• [GOAL] Return, word for word, the lines of the records from the line containing "You are a computer-use agent. The height" up to and including the last line of the records.

• [RECORDED DATA]
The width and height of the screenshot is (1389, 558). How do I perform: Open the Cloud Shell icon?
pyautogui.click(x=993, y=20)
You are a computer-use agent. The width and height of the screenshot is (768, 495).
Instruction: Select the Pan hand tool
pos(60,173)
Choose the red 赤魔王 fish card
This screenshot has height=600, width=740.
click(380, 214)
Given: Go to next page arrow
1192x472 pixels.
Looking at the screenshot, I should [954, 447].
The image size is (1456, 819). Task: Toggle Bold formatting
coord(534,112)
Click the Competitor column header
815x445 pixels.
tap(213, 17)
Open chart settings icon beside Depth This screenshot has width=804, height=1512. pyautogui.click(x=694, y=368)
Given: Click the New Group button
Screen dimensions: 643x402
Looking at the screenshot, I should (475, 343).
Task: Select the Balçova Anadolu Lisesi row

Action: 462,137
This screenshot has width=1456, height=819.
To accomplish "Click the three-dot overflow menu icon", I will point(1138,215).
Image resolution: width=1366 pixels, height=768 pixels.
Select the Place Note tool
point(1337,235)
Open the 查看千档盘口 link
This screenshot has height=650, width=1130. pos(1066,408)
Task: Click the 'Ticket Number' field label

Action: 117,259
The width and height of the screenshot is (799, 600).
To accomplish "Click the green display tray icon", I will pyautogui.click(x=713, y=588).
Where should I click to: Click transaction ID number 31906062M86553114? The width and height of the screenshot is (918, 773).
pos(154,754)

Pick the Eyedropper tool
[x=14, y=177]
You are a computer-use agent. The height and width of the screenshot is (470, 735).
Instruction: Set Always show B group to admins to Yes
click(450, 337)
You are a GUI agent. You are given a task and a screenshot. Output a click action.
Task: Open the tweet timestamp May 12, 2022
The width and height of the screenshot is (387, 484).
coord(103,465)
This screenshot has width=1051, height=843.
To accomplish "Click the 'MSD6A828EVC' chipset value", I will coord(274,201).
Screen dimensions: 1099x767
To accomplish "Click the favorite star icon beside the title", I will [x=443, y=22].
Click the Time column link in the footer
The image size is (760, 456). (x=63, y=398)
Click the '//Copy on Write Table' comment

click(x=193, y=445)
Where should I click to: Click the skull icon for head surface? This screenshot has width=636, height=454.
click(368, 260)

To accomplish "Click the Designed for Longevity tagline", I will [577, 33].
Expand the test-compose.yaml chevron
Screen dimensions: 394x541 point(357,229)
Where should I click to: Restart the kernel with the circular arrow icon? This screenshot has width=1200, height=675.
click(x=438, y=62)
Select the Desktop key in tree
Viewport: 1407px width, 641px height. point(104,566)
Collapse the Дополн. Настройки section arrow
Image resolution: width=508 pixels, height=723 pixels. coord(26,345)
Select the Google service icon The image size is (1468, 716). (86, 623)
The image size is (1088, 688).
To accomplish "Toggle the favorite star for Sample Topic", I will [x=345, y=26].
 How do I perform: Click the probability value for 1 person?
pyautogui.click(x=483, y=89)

• [SOLUTION BELOW]
You are a computer-use agent. The height and width of the screenshot is (470, 735).
Instruction: Set Always show B group to admins to Yes
click(450, 337)
You are a GUI agent. You are given a task and a screenshot. Output a click action.
Task: Open the tweet timestamp May 12, 2022
The width and height of the screenshot is (387, 484).
coord(103,465)
This screenshot has width=1051, height=843.
To accomplish "Click the 'MSD6A828EVC' chipset value", I will coord(274,201).
Screen dimensions: 1099x767
To accomplish "Click the favorite star icon beside the title", I will [x=443, y=22].
Click the Time column link in the footer
The image size is (760, 456). (x=63, y=398)
Click the '//Copy on Write Table' comment

click(x=193, y=445)
Where should I click to: Click the skull icon for head surface? This screenshot has width=636, height=454.
click(368, 260)

To accomplish "Click the Designed for Longevity tagline", I will [577, 33].
Expand the test-compose.yaml chevron
Screen dimensions: 394x541 point(357,229)
Where should I click to: Restart the kernel with the circular arrow icon? This screenshot has width=1200, height=675.
click(x=438, y=62)
Select the Desktop key in tree
Viewport: 1407px width, 641px height. point(104,566)
Collapse the Дополн. Настройки section arrow
Image resolution: width=508 pixels, height=723 pixels. coord(26,345)
Select the Google service icon The image size is (1468, 716). (86, 623)
The image size is (1088, 688).
To accomplish "Toggle the favorite star for Sample Topic", I will [x=345, y=26].
 How do I perform: Click the probability value for 1 person?
pyautogui.click(x=483, y=89)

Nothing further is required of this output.